Actually LPL is probably the best for air cargo – next to a main line and motorway, close to the docks, and on the western seaboard reducing the cargo’s costly air miles from north America. It would make a good site for a Freeport post Brexit,
Comment by Mark Clayton | August 31, 2017 |
Welcome to the weird and wonderful world of air gargo. I was listening to Wake Up To Money on Radio 5, when an air cargo expert, said, if you sent a parcel airfreight by Alitalia from Heathrow to New York, it was first sent to Milan by truck, before flying to New York from there. This expert was very forthright about air cargo and said it should be removed from Heathrow. But then some airlines aren’t very efficient.
Comment by AnonW | August 31, 2017 |
Liverpool Airport has a good position and I wonder if when Manchester Airport needs another runway, then it could be the third runway connected to Manchester by a Maglev or Hyperloop system, Or more likely something a lot better!
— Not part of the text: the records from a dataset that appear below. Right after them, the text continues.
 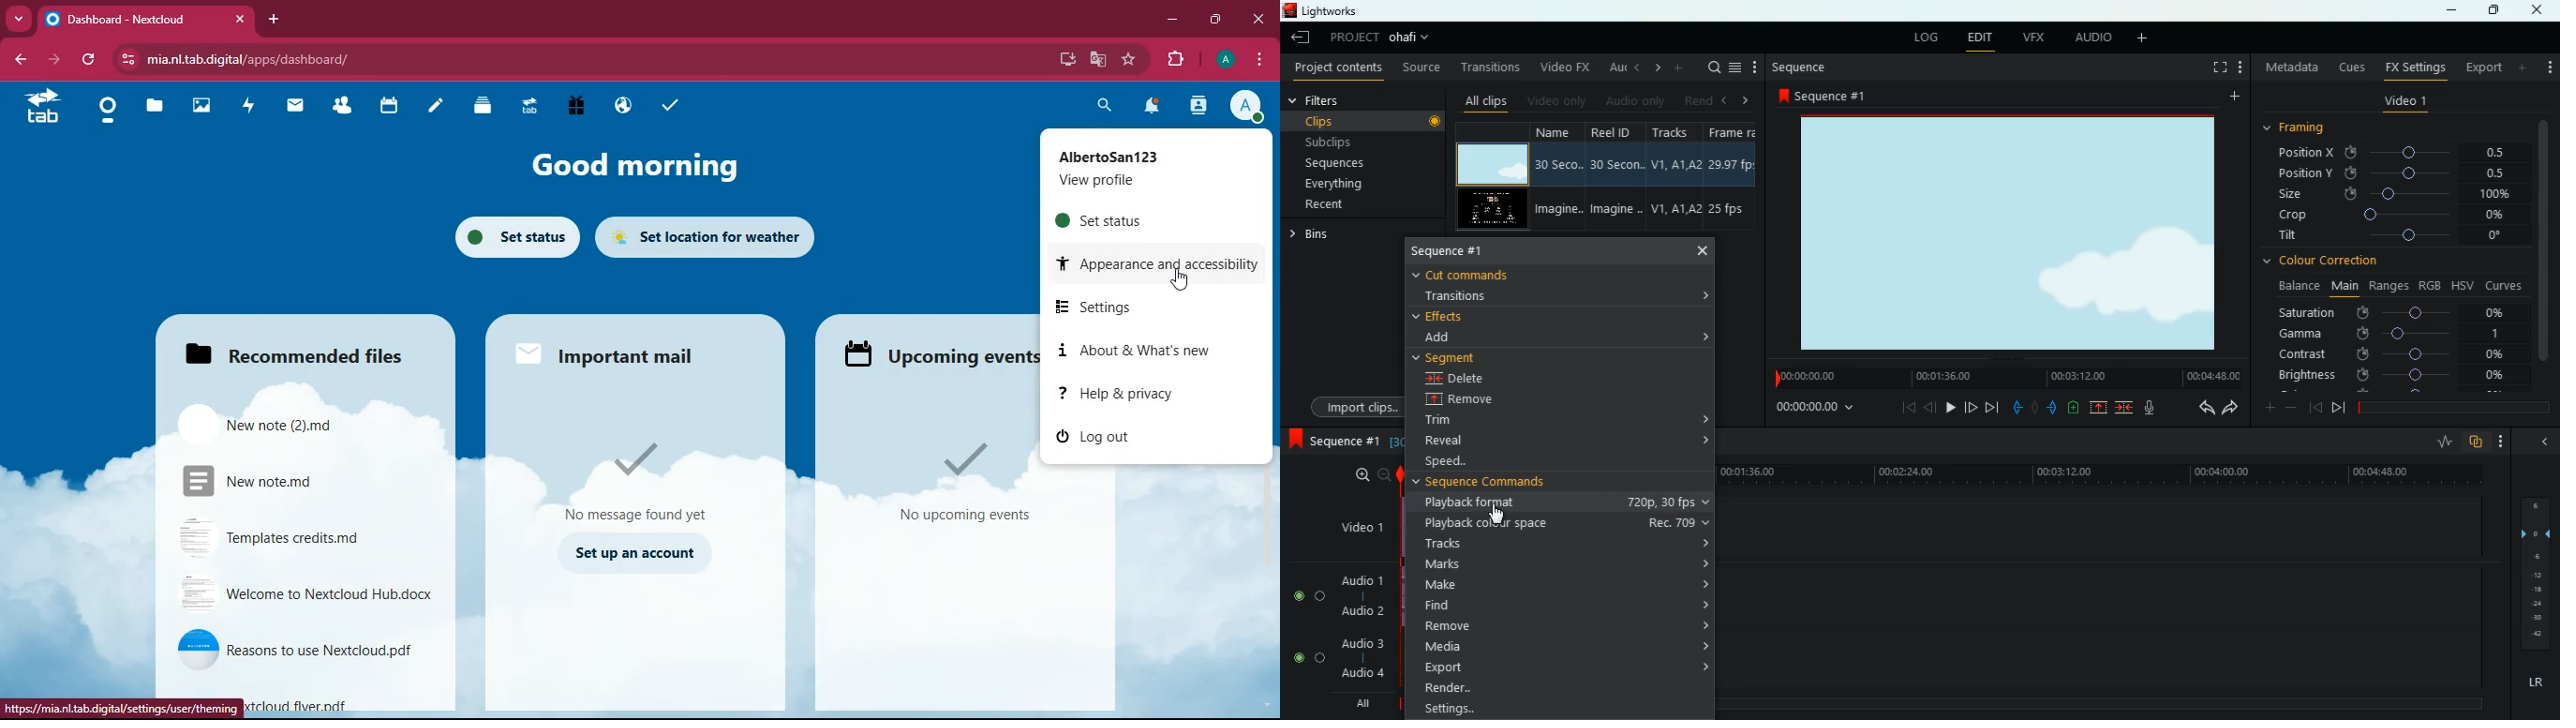 I want to click on view site information, so click(x=126, y=60).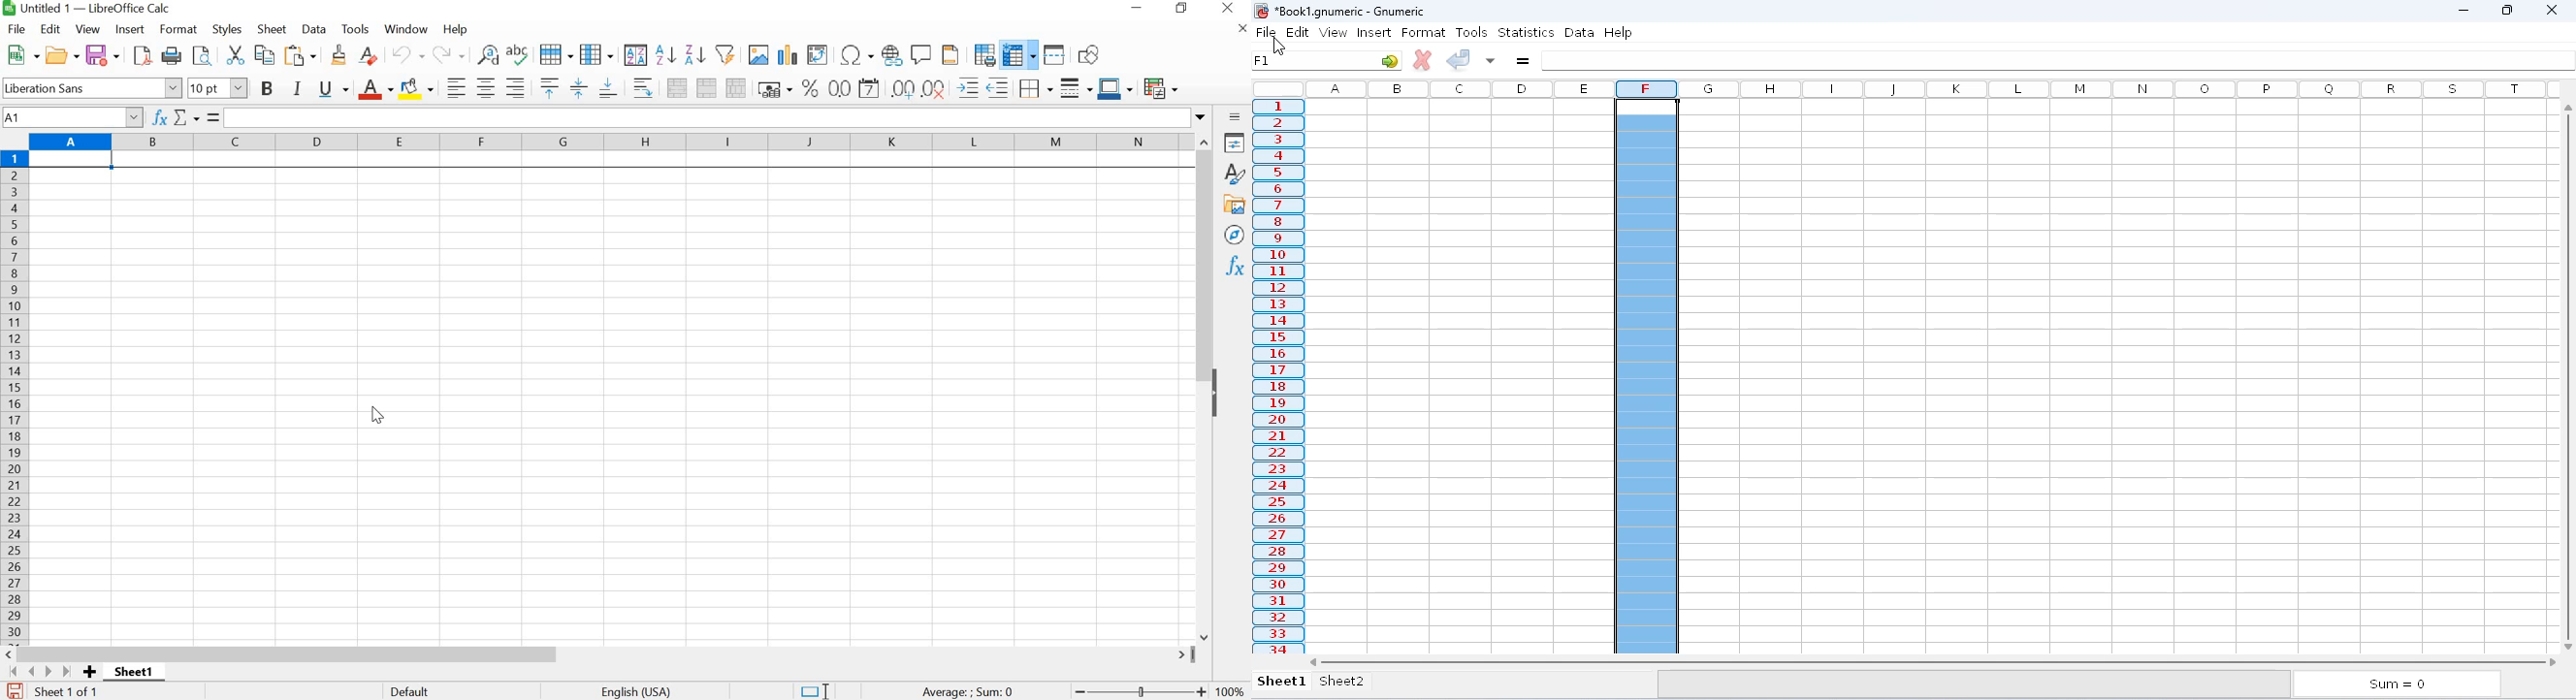 The height and width of the screenshot is (700, 2576). What do you see at coordinates (986, 85) in the screenshot?
I see `INCREASE INDENT` at bounding box center [986, 85]. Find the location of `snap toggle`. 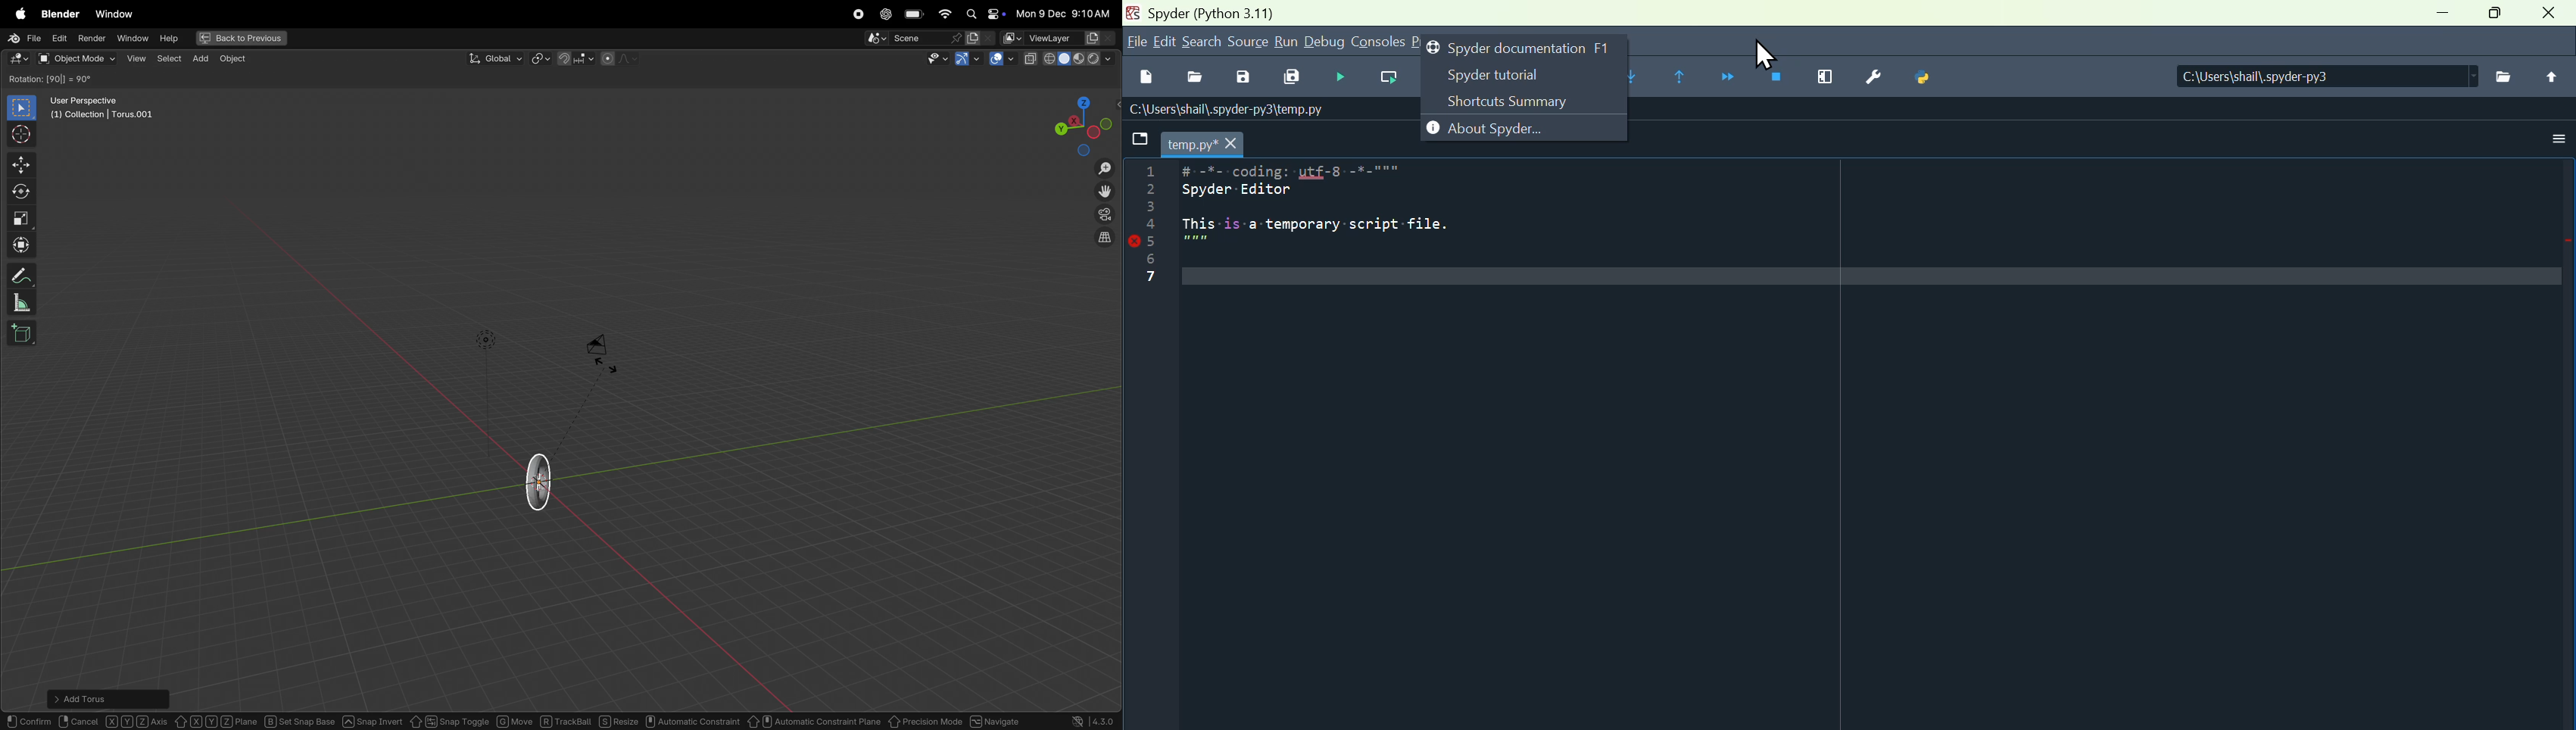

snap toggle is located at coordinates (449, 720).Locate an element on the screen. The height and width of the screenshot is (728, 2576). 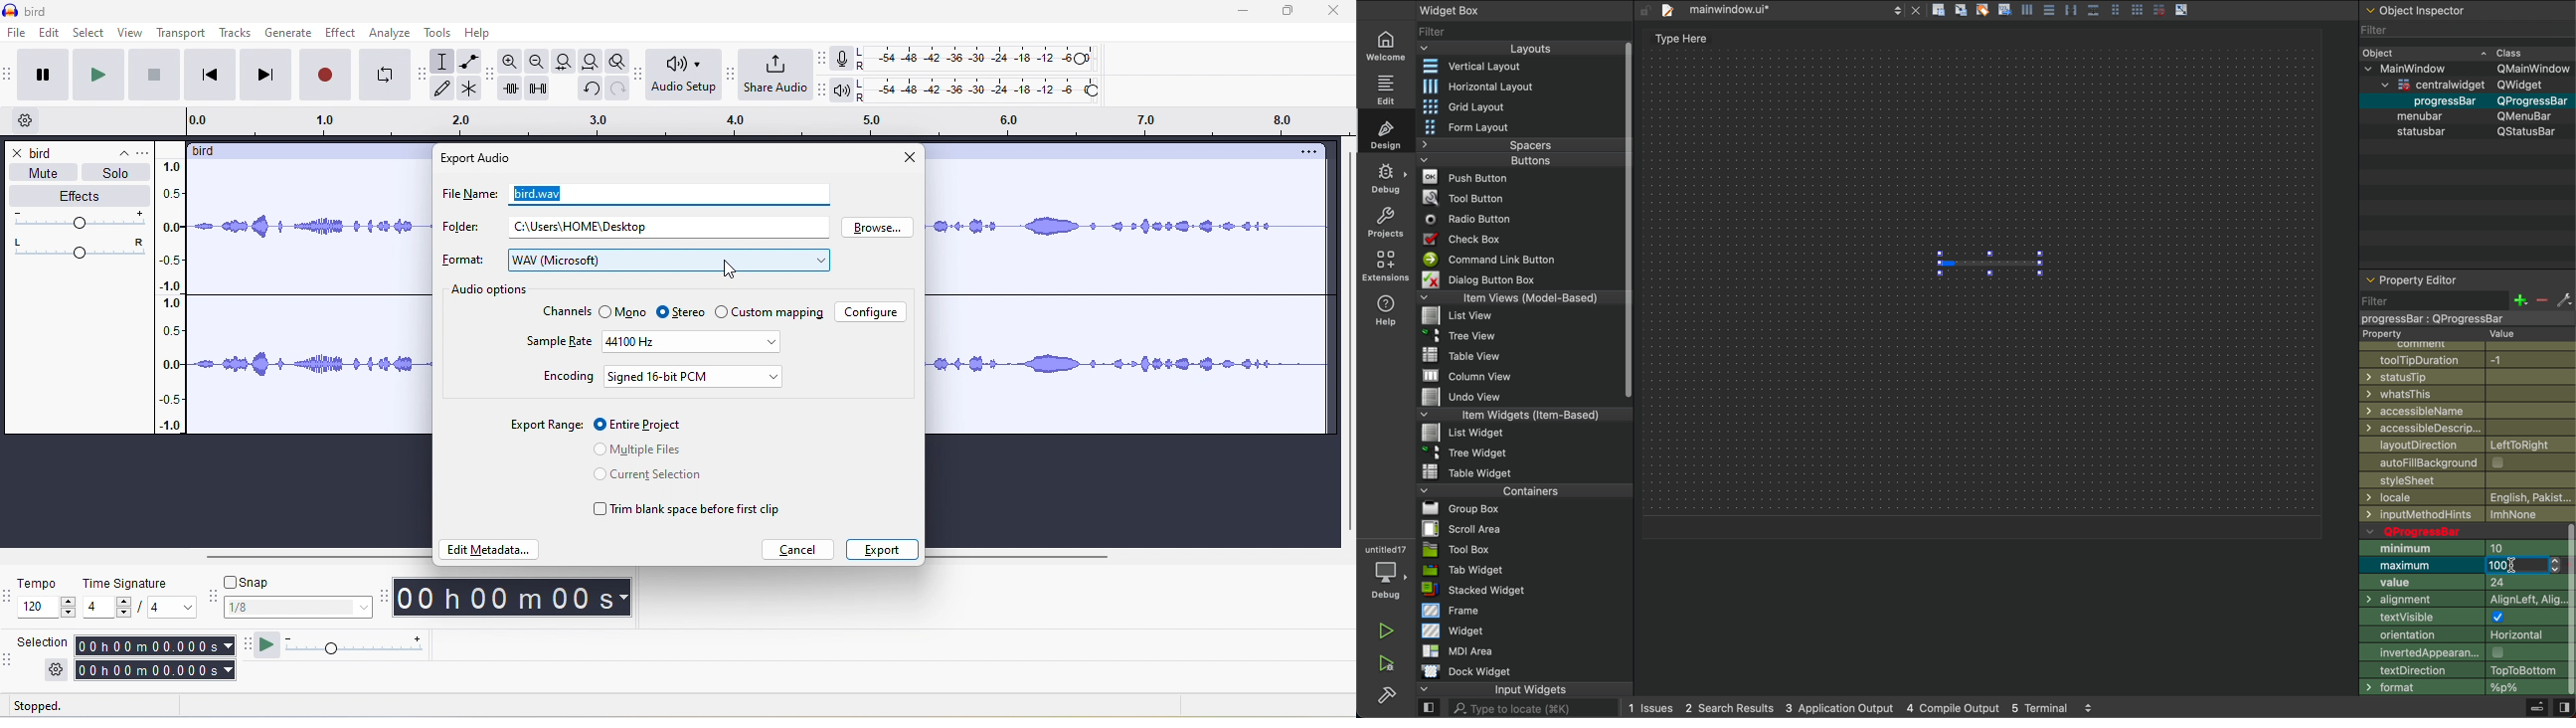
collapse is located at coordinates (116, 149).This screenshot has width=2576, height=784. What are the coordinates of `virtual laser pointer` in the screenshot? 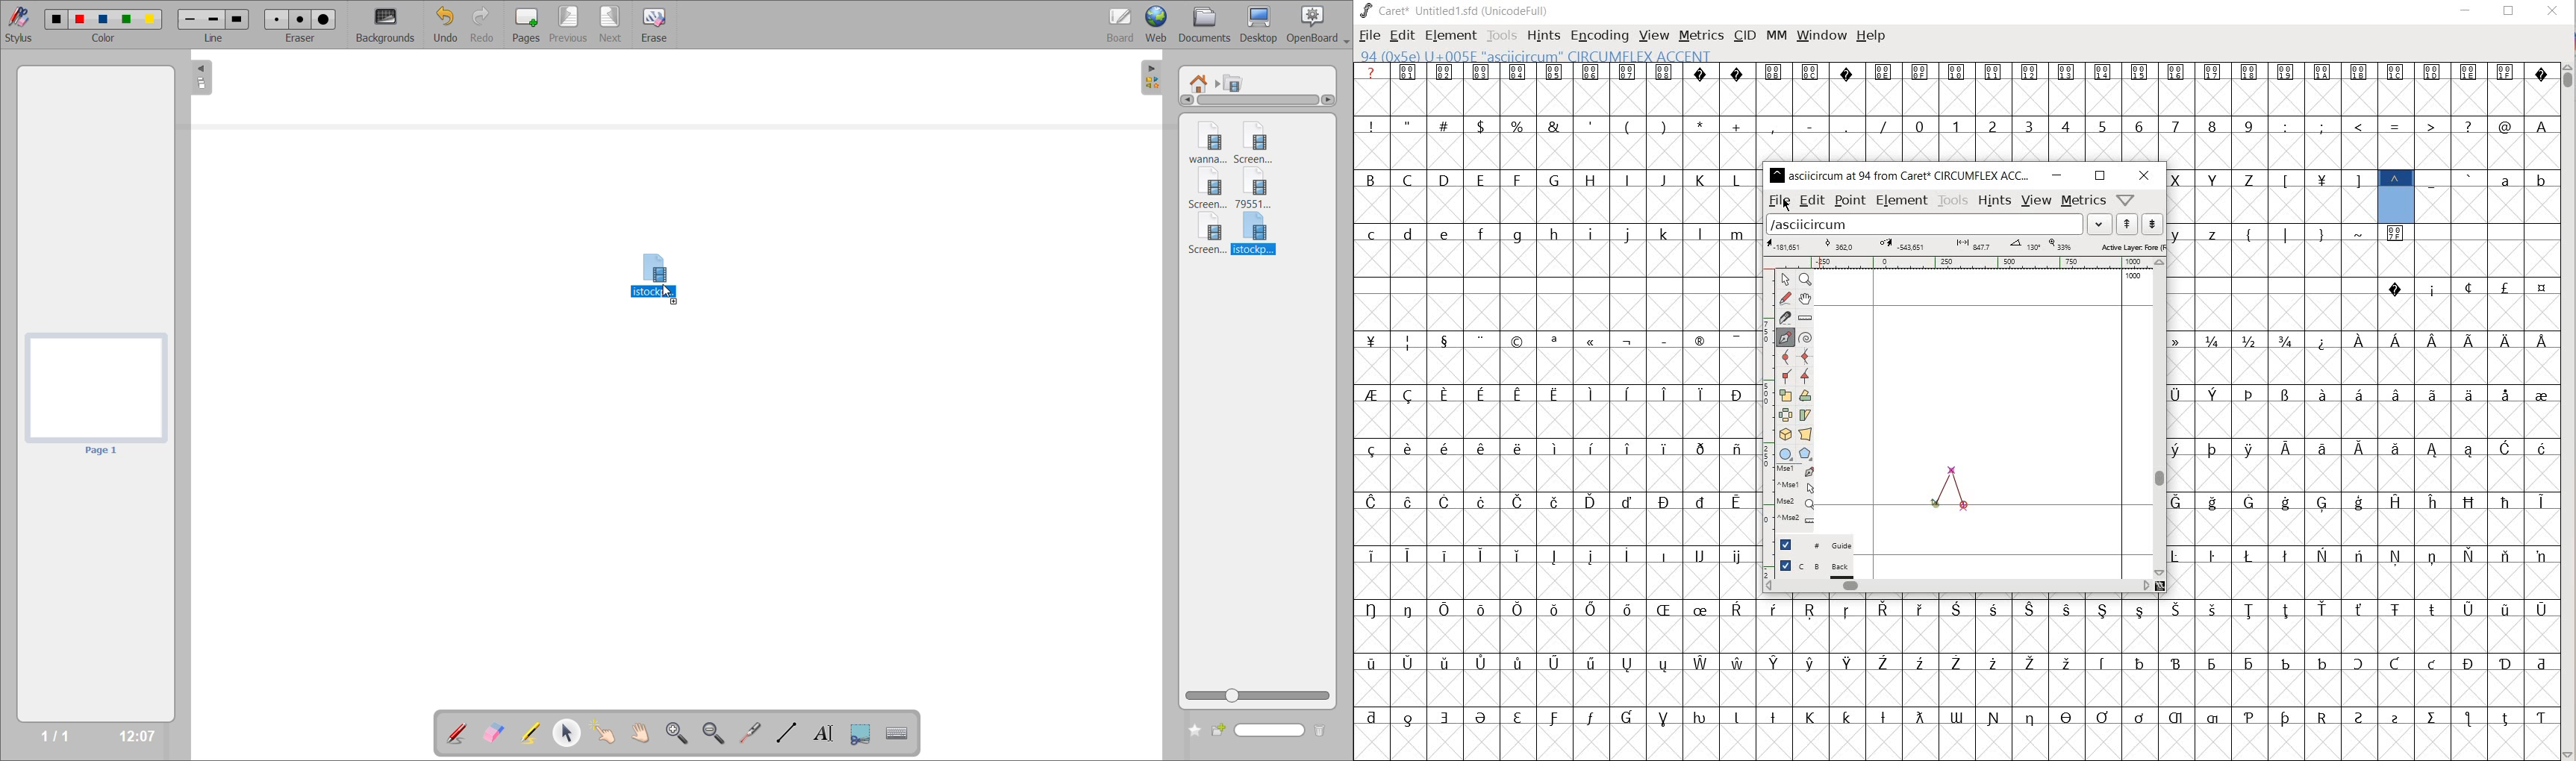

Comment by AnonW | August 31, 2017 |
Still quite a way off capacity at Manchester and that is using one for arrivals and one for departure – they could move to using both for both as at Heathrow, which IIRC handles more than twice as many flights on two runways,
PS the current configuration is very efficient for most movements, Arrivals usually set down on 23R and normally stop just by the terminals and depart on 23L which starts just by the terminals. About one day a week the wind is the other way, so the pattern reverses with landings on 05R and take offs on 05L which is just slightly less efficient for “heavy’s”.
The real argument is whether a fourth runway for London should be built at LHR or LGW, and the latter is far more sensible IMO.
Comment by Mark Clayton | August 31, 2017
Gatwick is much more sensible. In the 1980s two British Airways pilots proposed putting the M23 in a tunnel and building a North-South second runway for take-offs only, which would be in a Southerly direction.